Mobile Experience of Online Product Customization

Creating responsive 3D configurators using modular design principles.

Role: Product Designer
Timeline: February 2024 - March 2024
Topics: Usability Testing, Redesign, Mobile

Overview

Online 3D product configurators are tools used to customize products like kitchens, garage cabinets, furniture, and jewelry. These products can have lots of customizable parts and rules for arranging them. The more complex the product, the harder it is to make an intuitive product configuration experience.

before

- Example of a configurator built for L'Atelier Paris

Intro

We received feedback from multiple clients that the configurators we built were too complex and hard to use. Everything was built on the assumption that configuring complex products would be easier on larger screens. However, many users were accessing these configurators on mobile. For instance, on L'Atelier's kitchen configurator, 60% of traffic came from mobile devices.

Challenge

Rethink the mobile experience of configurators, starting with the redesign of the L'Atelier kitchen configurator.

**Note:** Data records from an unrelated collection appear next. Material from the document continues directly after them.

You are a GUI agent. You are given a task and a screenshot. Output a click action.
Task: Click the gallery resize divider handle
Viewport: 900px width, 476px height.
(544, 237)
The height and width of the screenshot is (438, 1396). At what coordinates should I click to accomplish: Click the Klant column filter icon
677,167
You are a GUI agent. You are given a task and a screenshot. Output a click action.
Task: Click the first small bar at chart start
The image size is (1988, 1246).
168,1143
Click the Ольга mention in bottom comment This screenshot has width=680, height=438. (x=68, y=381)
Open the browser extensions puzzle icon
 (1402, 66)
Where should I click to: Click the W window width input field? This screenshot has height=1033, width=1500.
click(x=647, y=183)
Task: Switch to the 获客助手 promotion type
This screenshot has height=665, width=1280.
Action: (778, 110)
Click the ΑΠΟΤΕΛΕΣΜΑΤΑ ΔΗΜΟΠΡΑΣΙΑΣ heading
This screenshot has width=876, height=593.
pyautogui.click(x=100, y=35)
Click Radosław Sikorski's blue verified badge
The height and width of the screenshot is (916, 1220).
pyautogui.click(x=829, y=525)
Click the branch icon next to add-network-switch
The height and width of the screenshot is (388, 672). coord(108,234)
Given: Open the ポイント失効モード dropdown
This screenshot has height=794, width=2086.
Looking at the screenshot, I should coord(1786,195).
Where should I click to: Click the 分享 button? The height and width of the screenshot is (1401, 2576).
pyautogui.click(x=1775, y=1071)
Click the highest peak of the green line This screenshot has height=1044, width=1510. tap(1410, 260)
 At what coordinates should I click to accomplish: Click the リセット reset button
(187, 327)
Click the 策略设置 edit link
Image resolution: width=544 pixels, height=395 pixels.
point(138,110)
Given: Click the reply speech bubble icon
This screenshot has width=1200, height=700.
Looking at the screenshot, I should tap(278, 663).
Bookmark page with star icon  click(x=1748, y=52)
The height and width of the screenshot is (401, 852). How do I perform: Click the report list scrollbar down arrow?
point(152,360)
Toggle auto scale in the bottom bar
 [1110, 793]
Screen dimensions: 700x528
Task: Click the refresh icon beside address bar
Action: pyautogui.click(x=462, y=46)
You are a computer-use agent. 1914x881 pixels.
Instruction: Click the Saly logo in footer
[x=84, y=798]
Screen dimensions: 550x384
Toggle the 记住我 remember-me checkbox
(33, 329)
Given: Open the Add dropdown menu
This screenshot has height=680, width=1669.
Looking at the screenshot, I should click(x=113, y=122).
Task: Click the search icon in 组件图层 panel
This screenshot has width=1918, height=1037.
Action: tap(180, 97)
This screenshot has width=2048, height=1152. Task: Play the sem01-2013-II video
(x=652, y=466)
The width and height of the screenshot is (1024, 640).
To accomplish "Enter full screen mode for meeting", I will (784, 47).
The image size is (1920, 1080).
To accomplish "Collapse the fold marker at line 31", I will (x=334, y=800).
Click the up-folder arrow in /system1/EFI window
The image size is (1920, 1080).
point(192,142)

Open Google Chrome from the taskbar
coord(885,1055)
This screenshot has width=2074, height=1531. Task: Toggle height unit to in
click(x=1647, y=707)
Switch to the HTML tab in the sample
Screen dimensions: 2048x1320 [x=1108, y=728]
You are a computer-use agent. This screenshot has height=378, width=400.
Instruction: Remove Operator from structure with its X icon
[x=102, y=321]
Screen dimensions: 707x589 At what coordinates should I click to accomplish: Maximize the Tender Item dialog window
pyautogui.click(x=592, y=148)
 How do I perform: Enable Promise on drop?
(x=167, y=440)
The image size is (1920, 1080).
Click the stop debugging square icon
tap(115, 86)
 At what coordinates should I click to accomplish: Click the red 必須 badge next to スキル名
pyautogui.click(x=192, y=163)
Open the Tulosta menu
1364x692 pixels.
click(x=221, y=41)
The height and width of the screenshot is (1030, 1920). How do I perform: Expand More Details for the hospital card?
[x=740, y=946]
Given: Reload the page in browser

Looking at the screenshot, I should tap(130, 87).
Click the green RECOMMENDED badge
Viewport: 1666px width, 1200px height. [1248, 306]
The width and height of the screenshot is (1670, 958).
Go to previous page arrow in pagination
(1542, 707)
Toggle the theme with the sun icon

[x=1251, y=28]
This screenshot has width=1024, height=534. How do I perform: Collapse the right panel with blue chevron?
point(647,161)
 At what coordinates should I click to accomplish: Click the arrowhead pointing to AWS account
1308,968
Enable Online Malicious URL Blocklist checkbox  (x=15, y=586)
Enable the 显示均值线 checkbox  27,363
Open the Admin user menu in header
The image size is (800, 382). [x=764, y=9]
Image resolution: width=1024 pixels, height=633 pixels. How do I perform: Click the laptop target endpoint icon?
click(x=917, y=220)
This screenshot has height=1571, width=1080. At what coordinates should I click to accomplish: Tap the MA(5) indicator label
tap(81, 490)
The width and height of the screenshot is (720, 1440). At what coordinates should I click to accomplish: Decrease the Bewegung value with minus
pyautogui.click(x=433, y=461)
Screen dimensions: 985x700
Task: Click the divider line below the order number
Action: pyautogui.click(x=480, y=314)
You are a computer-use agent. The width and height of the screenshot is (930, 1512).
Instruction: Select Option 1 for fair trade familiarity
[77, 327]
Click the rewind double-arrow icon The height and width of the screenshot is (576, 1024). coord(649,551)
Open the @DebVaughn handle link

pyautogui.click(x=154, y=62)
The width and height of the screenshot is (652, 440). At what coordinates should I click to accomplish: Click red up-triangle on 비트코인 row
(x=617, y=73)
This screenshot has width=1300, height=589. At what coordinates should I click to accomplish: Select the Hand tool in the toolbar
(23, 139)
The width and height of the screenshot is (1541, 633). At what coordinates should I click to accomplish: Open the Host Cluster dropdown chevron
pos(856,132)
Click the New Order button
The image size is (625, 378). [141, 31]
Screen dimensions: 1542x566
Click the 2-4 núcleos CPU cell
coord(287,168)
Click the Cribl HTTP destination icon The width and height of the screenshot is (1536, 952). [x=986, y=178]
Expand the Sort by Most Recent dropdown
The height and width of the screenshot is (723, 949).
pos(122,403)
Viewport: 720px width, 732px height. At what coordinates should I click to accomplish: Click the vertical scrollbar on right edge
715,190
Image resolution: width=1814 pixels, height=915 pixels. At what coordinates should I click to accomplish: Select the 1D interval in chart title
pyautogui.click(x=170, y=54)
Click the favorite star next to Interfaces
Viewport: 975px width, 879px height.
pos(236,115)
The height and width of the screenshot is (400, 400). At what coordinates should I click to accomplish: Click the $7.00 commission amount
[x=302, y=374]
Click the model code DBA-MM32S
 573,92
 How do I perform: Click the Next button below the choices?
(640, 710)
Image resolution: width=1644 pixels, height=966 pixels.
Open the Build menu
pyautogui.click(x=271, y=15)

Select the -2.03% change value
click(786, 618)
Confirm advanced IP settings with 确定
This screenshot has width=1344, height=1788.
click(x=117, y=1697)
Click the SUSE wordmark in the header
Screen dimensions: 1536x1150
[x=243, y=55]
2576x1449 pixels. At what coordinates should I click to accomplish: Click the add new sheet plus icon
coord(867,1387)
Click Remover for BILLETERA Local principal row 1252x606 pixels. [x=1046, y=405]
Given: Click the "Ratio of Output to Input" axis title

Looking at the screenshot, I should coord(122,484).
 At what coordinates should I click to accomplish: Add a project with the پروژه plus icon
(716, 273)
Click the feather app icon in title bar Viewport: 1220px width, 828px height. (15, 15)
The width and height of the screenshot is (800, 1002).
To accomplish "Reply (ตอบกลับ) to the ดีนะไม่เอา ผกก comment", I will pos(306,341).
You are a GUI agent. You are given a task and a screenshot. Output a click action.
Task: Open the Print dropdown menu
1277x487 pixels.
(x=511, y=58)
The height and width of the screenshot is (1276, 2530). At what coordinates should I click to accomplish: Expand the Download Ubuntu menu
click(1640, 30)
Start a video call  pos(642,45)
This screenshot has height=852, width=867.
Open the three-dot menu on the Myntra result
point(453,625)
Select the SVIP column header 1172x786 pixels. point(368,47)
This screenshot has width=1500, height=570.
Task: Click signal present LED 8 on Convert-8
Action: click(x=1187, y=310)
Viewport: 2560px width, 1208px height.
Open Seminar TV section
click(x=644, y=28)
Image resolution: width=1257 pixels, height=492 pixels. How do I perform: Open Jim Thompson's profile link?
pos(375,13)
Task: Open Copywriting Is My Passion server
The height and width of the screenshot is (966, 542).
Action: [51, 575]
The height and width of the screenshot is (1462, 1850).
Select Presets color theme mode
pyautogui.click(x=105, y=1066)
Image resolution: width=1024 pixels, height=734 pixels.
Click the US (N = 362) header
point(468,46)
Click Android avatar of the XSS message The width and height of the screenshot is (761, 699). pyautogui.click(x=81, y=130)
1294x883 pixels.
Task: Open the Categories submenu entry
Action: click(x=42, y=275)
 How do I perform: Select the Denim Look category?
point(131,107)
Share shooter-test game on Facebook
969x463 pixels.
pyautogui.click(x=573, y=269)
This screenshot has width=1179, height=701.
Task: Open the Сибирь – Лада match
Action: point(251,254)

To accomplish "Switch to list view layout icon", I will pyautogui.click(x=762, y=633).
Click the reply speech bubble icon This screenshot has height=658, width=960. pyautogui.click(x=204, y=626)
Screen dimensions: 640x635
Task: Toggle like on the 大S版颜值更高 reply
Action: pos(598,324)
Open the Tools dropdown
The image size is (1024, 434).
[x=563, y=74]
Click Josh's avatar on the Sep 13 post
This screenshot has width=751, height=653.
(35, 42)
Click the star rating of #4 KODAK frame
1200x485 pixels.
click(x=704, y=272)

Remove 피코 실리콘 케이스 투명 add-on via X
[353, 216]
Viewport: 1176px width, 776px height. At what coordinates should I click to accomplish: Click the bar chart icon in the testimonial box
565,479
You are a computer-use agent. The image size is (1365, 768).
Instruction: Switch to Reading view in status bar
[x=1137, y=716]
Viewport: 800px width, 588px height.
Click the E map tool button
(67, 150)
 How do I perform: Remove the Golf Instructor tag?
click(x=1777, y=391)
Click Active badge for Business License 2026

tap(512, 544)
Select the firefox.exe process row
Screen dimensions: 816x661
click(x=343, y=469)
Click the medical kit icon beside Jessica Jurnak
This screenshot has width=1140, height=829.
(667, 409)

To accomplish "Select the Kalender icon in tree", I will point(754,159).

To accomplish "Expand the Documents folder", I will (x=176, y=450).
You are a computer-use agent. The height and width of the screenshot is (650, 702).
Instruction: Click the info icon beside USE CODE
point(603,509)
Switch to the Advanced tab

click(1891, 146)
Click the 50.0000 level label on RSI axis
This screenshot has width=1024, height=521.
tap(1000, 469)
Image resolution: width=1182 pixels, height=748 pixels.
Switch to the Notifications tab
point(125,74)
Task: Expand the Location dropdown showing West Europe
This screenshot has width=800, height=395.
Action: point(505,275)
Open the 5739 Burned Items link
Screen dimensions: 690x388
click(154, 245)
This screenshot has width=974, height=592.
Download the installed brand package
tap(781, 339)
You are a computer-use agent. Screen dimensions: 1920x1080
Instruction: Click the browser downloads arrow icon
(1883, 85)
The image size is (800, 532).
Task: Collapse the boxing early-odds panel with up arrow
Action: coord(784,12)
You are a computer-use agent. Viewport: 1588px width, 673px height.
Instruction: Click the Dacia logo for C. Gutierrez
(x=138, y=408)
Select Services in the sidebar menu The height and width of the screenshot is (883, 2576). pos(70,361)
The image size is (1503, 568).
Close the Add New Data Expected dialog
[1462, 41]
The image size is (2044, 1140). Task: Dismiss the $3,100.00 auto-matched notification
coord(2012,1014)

The goal was to create a scalable solution that could be applied to other configurators.

Process

I started by analyzing the kitchen configurator and reviewing data from previous usability testing. I identified a few core issues:

⚡️ Main Issues

On mobile, usability testing showed the configurator was practically unusable due to overwhelming information, small clickable elements, and impractical interactions with the model.

before

- Image showing the cluttered UI on mobile

My goals for the redesign were to reduce the initial amount of information presented to users, improve the navigation and use scalable design patterns that adapt to larger and smaller screens. I also aimed to bring more focus to the product, in this case the kitchen range, by promoting direct interactions and manipulation of the model.

Solution

I proposed the following design. Together with the UX Researcher, we planned an unmoderated usability test to compare the new design with the version in production.

– The mobile redesign

What we learned

The new design outperformed the old one in almost every task except one: changing colors. We had anticipated this might be a challenge due to the model being hidden. These results confirmed our progress, and we planned further improvements.

resultsA

- Time it took to complete one of the tasks with the new design

resultsA

- Time it took to complete the same task with the old design

Further Improvements

We planned further improvements based on the research results. The main change was to make it possible to view the model while changing styling options such as color and style.

Learnings

By adopting a more modular approach and grouping available actions, we significantly simplified the experience and reduced cognitive load. Iterating on this approach led to a more efficient design, not only in terms of space usage but also usability. During unmoderated testing, the redesign reduced average time on task by 31%. Task completion only improved by 1%, but it was already pretty high at 83% completion rate on average.